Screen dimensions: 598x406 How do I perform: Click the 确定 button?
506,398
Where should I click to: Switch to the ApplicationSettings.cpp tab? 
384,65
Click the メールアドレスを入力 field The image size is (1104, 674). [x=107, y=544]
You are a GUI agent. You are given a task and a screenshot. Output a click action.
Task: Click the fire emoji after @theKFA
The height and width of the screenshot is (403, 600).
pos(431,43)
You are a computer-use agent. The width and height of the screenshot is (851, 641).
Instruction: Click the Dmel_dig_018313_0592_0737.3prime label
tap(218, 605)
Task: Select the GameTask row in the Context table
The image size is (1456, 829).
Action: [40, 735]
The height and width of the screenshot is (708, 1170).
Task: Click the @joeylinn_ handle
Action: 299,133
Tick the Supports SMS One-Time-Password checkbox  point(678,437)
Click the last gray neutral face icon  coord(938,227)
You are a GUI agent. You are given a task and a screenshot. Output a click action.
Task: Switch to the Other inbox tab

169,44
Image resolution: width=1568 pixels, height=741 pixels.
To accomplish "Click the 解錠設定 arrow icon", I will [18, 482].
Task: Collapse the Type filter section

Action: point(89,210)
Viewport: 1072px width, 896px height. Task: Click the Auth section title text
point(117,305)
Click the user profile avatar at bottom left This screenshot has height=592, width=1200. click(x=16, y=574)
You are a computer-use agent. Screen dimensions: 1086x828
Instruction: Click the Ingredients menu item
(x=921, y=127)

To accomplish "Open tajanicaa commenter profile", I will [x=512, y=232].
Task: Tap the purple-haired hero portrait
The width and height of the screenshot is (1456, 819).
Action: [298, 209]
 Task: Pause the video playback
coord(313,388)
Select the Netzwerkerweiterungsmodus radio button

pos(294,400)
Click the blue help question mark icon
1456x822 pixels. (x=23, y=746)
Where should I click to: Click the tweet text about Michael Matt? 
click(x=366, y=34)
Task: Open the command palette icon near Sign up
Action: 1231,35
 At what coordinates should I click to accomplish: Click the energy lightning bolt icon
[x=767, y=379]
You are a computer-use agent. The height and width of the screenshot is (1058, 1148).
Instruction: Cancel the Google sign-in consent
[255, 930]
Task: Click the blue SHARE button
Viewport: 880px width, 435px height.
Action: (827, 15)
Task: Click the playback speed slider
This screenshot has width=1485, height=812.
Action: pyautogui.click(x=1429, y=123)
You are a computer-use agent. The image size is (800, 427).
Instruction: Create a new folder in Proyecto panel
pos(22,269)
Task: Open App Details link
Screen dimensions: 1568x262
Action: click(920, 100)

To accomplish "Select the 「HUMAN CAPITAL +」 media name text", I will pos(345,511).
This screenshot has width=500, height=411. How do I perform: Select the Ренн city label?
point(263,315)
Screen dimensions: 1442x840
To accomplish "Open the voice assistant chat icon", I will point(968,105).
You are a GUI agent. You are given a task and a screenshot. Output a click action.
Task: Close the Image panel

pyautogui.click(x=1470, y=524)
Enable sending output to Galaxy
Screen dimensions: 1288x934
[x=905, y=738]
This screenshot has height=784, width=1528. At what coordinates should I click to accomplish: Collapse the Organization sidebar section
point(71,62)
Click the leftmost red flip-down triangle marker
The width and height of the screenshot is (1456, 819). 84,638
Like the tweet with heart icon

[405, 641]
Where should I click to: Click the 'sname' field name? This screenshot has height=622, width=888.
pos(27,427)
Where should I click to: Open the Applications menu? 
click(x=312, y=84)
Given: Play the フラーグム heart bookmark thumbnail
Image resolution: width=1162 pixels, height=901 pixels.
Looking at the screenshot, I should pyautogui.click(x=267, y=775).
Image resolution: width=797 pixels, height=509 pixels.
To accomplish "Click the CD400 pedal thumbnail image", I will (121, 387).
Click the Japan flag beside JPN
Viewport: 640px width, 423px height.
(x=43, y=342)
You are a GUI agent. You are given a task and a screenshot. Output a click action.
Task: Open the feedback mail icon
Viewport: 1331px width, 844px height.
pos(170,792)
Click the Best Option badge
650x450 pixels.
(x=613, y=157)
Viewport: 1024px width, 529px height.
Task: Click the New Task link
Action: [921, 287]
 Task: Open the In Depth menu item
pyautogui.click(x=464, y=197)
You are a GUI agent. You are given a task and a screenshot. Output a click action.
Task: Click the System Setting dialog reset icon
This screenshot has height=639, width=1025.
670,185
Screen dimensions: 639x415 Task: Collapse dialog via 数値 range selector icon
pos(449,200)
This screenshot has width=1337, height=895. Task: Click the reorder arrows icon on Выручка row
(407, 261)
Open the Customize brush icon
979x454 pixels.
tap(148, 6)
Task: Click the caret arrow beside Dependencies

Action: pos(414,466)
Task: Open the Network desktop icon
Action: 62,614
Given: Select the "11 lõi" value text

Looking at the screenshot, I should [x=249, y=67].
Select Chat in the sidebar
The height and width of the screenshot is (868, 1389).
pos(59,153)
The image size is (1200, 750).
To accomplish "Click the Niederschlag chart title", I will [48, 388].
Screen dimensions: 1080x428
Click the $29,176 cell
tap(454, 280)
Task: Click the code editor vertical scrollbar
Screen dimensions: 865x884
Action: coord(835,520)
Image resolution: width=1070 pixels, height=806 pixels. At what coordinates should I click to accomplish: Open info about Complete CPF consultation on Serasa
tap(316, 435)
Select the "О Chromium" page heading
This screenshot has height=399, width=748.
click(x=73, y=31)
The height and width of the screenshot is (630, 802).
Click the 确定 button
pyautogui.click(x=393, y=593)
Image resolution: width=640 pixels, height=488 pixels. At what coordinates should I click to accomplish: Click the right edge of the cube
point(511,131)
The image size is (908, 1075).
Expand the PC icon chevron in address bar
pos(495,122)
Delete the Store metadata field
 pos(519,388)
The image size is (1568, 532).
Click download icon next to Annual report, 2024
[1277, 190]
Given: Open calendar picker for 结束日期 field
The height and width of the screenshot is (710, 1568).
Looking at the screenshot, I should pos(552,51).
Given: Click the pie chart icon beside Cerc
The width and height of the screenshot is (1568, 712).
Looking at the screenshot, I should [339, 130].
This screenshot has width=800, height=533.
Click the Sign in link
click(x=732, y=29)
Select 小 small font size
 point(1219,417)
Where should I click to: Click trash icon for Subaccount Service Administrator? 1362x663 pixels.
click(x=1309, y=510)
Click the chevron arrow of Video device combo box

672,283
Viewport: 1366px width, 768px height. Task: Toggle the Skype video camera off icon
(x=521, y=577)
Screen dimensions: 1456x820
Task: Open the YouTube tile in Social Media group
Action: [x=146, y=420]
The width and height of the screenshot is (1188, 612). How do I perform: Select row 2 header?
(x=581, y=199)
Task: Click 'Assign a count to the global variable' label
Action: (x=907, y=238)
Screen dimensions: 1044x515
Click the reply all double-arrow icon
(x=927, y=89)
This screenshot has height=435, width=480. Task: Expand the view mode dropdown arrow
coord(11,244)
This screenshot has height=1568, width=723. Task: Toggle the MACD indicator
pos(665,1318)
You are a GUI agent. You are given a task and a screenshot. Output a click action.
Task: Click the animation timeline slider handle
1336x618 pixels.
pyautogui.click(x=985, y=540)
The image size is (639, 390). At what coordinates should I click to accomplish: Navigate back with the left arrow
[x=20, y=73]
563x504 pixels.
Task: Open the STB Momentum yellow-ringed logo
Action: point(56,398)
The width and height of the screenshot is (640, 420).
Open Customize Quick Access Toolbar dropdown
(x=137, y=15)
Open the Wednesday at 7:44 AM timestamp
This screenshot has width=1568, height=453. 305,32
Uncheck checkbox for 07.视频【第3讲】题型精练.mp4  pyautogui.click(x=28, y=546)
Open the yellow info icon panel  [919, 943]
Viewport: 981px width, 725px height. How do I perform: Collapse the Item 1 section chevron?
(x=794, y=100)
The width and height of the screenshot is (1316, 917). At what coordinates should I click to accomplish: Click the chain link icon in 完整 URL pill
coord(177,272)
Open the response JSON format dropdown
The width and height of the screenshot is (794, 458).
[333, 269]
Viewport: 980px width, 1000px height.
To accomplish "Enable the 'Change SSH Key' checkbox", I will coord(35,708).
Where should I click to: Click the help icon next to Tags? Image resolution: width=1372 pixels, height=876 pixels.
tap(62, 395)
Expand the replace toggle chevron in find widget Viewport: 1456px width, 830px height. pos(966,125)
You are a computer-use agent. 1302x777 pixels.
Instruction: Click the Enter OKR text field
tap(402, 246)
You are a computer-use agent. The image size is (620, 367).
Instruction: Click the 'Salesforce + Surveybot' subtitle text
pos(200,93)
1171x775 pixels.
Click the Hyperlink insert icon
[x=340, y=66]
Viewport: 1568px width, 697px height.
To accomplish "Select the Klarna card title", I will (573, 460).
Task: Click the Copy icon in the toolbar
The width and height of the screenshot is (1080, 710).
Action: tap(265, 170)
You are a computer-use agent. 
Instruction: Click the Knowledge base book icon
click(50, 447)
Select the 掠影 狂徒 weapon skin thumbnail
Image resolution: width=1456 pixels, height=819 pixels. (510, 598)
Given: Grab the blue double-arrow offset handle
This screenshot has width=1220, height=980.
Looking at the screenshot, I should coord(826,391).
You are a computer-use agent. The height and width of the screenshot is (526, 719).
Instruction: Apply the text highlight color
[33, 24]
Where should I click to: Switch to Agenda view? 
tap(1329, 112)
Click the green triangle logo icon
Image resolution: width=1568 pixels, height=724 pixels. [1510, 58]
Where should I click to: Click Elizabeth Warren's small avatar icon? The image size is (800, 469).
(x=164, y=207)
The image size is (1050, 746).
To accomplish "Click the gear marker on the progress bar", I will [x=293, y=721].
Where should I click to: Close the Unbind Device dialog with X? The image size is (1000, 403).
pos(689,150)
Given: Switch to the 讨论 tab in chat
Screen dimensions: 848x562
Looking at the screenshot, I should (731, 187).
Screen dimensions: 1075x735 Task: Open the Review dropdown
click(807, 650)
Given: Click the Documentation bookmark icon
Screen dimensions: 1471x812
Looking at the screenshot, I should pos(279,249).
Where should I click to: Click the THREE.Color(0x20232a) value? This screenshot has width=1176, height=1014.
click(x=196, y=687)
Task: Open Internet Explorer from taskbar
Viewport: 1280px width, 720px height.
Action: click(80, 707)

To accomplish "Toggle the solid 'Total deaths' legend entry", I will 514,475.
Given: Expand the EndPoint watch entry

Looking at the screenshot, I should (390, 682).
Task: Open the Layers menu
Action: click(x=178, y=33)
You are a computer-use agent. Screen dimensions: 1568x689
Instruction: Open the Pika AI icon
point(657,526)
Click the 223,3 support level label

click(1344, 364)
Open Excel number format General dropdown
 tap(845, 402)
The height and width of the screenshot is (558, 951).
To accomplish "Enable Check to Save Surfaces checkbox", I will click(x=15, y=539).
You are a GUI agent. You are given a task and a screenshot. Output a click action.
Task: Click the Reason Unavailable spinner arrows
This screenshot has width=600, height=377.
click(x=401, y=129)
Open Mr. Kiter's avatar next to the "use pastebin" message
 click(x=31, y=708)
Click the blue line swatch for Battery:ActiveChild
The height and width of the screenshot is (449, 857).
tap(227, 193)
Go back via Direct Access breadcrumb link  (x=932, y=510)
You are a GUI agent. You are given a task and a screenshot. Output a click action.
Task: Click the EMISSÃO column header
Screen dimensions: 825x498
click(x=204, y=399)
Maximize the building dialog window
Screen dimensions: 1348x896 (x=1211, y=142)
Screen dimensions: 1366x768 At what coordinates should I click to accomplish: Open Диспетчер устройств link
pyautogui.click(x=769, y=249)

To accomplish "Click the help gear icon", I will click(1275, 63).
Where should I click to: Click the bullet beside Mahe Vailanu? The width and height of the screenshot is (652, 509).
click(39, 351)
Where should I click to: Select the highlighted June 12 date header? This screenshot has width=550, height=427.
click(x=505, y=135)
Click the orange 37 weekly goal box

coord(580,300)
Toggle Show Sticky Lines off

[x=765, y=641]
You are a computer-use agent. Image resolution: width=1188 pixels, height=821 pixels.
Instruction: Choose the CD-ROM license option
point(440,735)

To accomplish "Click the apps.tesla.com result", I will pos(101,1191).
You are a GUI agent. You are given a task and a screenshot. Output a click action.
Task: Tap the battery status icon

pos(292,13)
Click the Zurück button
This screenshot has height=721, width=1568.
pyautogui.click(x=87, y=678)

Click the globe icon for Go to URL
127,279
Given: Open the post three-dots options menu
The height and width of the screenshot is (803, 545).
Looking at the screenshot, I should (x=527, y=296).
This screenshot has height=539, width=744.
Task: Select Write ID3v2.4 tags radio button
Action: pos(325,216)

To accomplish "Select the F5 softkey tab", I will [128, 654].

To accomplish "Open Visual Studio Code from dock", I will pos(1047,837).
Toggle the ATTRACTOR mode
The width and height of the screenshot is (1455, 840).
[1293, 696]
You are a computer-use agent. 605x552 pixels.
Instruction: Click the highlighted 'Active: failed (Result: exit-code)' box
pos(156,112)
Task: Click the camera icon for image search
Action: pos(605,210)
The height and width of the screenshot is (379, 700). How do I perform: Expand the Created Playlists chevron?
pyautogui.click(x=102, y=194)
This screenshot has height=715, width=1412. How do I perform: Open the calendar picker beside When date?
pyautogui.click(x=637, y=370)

__________________________________________________

*Task requirements:* Transcribe, without any changes, the part of the entries that opens with the line containing "Given: Select the" and closes with the line containing "Action: coord(835,520)", including both of those lines.

*Full response:*
Given: Select the "11 lõi" value text

Looking at the screenshot, I should [x=249, y=67].
Select Chat in the sidebar
The height and width of the screenshot is (868, 1389).
pos(59,153)
The image size is (1200, 750).
To accomplish "Click the Niederschlag chart title", I will [48, 388].
Screen dimensions: 1080x428
Click the $29,176 cell
tap(454, 280)
Task: Click the code editor vertical scrollbar
Screen dimensions: 865x884
Action: coord(835,520)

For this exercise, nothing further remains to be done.